YOUR GOAL:
Copy out the data exactly, from the line containing "This screenshot has height=400, width=480." down to the line containing "Action: [310, 70]", both of those lines included.

RAW RECORDS:
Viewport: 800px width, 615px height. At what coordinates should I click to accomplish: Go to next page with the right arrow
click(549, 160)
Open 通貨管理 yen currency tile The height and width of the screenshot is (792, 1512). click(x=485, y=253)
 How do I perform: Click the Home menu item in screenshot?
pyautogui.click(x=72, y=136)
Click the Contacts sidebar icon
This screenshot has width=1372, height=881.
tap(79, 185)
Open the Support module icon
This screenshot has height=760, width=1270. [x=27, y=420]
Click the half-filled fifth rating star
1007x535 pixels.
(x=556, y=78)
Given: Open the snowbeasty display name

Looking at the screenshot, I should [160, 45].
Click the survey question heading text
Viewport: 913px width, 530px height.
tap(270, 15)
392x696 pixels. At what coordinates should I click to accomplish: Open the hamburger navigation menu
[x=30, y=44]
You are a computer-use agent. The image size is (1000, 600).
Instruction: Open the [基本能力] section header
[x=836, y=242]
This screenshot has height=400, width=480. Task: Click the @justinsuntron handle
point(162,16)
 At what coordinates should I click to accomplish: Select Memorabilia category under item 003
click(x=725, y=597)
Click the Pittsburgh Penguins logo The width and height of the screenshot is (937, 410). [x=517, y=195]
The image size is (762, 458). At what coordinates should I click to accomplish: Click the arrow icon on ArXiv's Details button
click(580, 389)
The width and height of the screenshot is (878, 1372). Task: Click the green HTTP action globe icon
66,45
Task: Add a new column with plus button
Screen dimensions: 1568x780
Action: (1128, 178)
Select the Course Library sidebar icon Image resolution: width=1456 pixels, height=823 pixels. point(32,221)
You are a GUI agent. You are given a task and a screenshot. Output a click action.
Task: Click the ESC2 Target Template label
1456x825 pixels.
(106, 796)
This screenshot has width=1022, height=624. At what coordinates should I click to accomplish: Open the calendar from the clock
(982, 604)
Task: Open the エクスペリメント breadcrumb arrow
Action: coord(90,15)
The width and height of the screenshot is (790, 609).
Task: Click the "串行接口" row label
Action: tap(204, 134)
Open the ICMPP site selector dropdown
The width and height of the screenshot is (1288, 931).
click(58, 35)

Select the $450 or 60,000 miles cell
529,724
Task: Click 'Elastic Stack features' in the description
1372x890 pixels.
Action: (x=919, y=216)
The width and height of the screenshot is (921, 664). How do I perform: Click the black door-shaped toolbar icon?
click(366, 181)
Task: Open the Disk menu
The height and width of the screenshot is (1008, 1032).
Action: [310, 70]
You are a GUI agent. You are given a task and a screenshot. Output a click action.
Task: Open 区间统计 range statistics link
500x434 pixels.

CORRECT RESPONSE:
This screenshot has height=400, width=480. Task: Click the @justinsuntron handle
point(162,16)
 At what coordinates should I click to accomplish: Select Memorabilia category under item 003
click(x=725, y=597)
Click the Pittsburgh Penguins logo The width and height of the screenshot is (937, 410). [x=517, y=195]
The image size is (762, 458). At what coordinates should I click to accomplish: Click the arrow icon on ArXiv's Details button
click(580, 389)
The width and height of the screenshot is (878, 1372). Task: Click the green HTTP action globe icon
66,45
Task: Add a new column with plus button
Screen dimensions: 1568x780
Action: (1128, 178)
Select the Course Library sidebar icon Image resolution: width=1456 pixels, height=823 pixels. point(32,221)
You are a GUI agent. You are given a task and a screenshot. Output a click action.
Task: Click the ESC2 Target Template label
1456x825 pixels.
(106, 796)
This screenshot has width=1022, height=624. At what coordinates should I click to accomplish: Open the calendar from the clock
(982, 604)
Task: Open the エクスペリメント breadcrumb arrow
Action: coord(90,15)
The width and height of the screenshot is (790, 609).
Task: Click the "串行接口" row label
Action: tap(204, 134)
Open the ICMPP site selector dropdown
The width and height of the screenshot is (1288, 931).
click(58, 35)

Select the $450 or 60,000 miles cell
529,724
Task: Click 'Elastic Stack features' in the description
1372x890 pixels.
Action: (x=919, y=216)
The width and height of the screenshot is (921, 664). How do I perform: Click the black door-shaped toolbar icon?
click(366, 181)
Task: Open the Disk menu
The height and width of the screenshot is (1008, 1032).
Action: [310, 70]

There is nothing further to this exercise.